Nasza Loteria SR - pasek na kartach artykułów

Mama prawie pięcioraczków

Redakcja
Urszuli i Janowi Wielgolewskim z Wyszkowa wkrótce urodzą się trojaczki. W domu jest już trójka starszych dzieci, w tym dwuletnie bliźniaki.

Historia rodziny Wielgolewskich jest naprawdę niezwykła. Wspaniale opisała ją i nagłośniła m.in. na portalach społecznościowych oraz tych dla mam przyjaciółka pani Uli, Elżbieta Stokarska, która stara się zorganizować dla rodziny wszelką możliwą pomoc. Przy trójce dzieci obowiązków i wydatków jest co niemiara, a co dopiero, gdy w domu pojawi się kolejna trójka maluchów?
- Na razie do końca nie jestem tego wszystkiego świadoma, to jeszcze do_mnie nie dociera - przyznaje pani Ula.

Pan żartuje?

Elżbieta Stokarska mówi o swojej przyjaciółce "mama prawie pięcioraczków". Najstarszy syn państwa Wielgo_lewskich, Piotr, ma 7 lat. Po kilku latach starań, choć bez ingerencji medycyny, w 2011 roku na świat przyszły nieoczekiwanie bliźniaczki: Natalka i Zosia. Dziewczynki mają dzisiaj niespełna dwa latka i same wymagają jeszcze mnóstwa opieki i poświęcenia. A tu już kolejna trójka w drodze.

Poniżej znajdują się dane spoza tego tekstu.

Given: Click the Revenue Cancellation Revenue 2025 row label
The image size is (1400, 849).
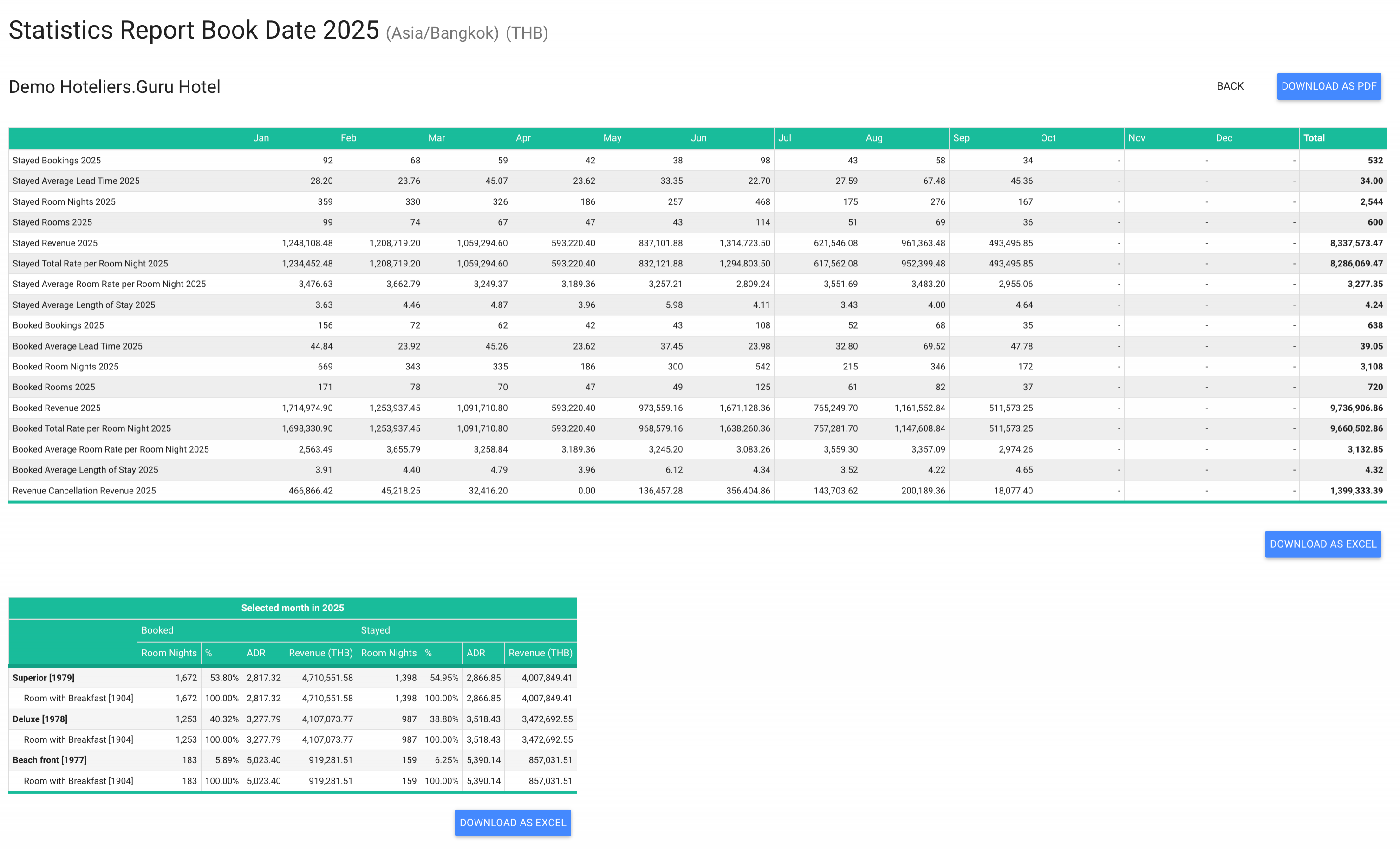Looking at the screenshot, I should [84, 491].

- Gdy urodziły się dziewczynki, wszyscy byli przeszczęśliwi. Nikt, włącznie z Ulą, nie liczył już na powiększenie rodziny. Ale wkrótce rodzinę zaskoczyła nowa niespodzianka. Ula znów była w ciąży. Tym razem lekarz na USG doszukał się trzech zarodków. Upsss… Ładny prezent na 40. urodziny - pisze Ela Stokarska.

Pani Ula wspomina tę wizytę, gdy lekarz powiedział jej o trojaczkach.

- Gdy okazało się, że jestem w ciąży, byliśmy szczęśliwi. Mieliśmy już syna i bliźniaczki, więc cóż jedno dziecko więcej. Ale gdy lekarz powiedział, że widzi trzy zarodki, zapytałam tylko: "Pan żartuje?" - opowiada pani Ula.

Lekarz powiedział jej wówczas, że to początek ciąży i to się jeszcze może zmienić. Pani Ula, jako urodzona optymistka, od razu pomyślała, że zarodków może być cztery… Mąż - wspomina - przez miesiąc był jakby nieobecny, oswajał się z tą sytuacją. Trojaczki - dwaj chłopcy i dziewczynka - dzisiaj mają już około 32 tygodni.

Podczas kolejnych badań okazało się, że nie wszystkie trojaczki są bliźniętami. Tak, tak, dziewczynka jest o około 10 dni starsza od swoich braci. Lekarze potwierdzają, że to prawdziwy ewenement zajść w ciążę dwa razy w ciągu jednego cyklu, i to w ciążę bliźniaczą.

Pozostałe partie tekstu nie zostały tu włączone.